The error messages are

/tmp/cc4t5XZ2.s: Assembler messages:
/tmp/cc4t5XZ2.s:155: Error: no such instruction: `shrx %rcx,%rsp,%rdi'
/tmp/cc4t5XZ2.s:1581: Error: no such instruction: `vinserti128 $0x1,16(%r12),%ymm5,%ymm6'
/tmp/cc4t5XZ2.s:1582: Error: suffix or operands invalid for `vpaddq'
/tmp/cc4t5XZ2.s:1602: Error: no such instruction: `vinserti128 $0x1,48(%r12),%ymm3,%ymm7'
/tmp/cc4t5XZ2.s:1603: Error: suffix or operands invalid for `vpaddq'
/tmp/cc4t5XZ2.s:1608: Error: no such instruction: `vinserti128 $0x1,16(%r12,%r13),%ymm10,%ymm11'
/tmp/cc4t5XZ2.s:1609: Error: suffix or operands invalid for `vpaddq'

and so on ... then ended up with

make[2]: *** [countpairs_impl_double.o] Error 1
make[2]: Leaving directory `/home/ittipat/src/Corrfunc/theory/DD'
make[1]: *** [DD] Error 2
make[1]: Leaving directory `/home/ittipat/src/Corrfunc/theory'
make: *** [theory] Error 2
 #

The codes ware compiled on CentOS 6.5 with gcc-4.8.0 and gcc-7.2.0. Compiling processes work fine on

Ubuntu 18.04 with GCC 7.3.0
CentOS 6.5 with intel compiler 2013 (icc)

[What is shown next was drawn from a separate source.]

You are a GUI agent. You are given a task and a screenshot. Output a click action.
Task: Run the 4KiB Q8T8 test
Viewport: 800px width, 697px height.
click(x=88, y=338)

manodeep commented 5 years ago

While I investigate, you can solve the issue temporarily by changing this line to CFLAGS :=-mno-avx2. This will disable AVX2 instructions and should resolve the assembly failure.

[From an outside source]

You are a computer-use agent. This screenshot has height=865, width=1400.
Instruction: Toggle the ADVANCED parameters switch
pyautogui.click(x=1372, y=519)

ittpmichael commented 5 years ago

Thank you for the answer, but it didn't work. Instead, I got the following message: gcc -DPERIODIC -DUSE_OMP -mno-axv2 -DVERSION=\"2.2.0\" -DUSE_UNICODE -std=c99 -m64 -g -Wsign-compare -Wall -Wextra -Wshadow -Wunused -fPIC -D_POSIX_SOURCE=200809L -D_GNU_SOURCE -D_DARWIN_C_SOURCE -O3 -ftree-vectorize -funroll-loops -fprefetch-loop-arrays --param simultaneous-prefetches=4 -fopenmp -funroll-loops -march=native -fno-strict-aliasing -Wformat=2 -Wpacked -Wnested-externs -Wpointer-arith -Wredundant-decls -Wfloat-equal -Wcast-qual -Wcast-align -Wmissing-declarations -Wmissing-prototypes -Wnested-externs -Wstrict-prototypes -Wno-unused-local-typedefs -I../../io -I../../utils -c DD.c -o DD.o

gcc: error: unrecognized command line option ‘-mno-axv2’; did you mean ‘-mno-avx’?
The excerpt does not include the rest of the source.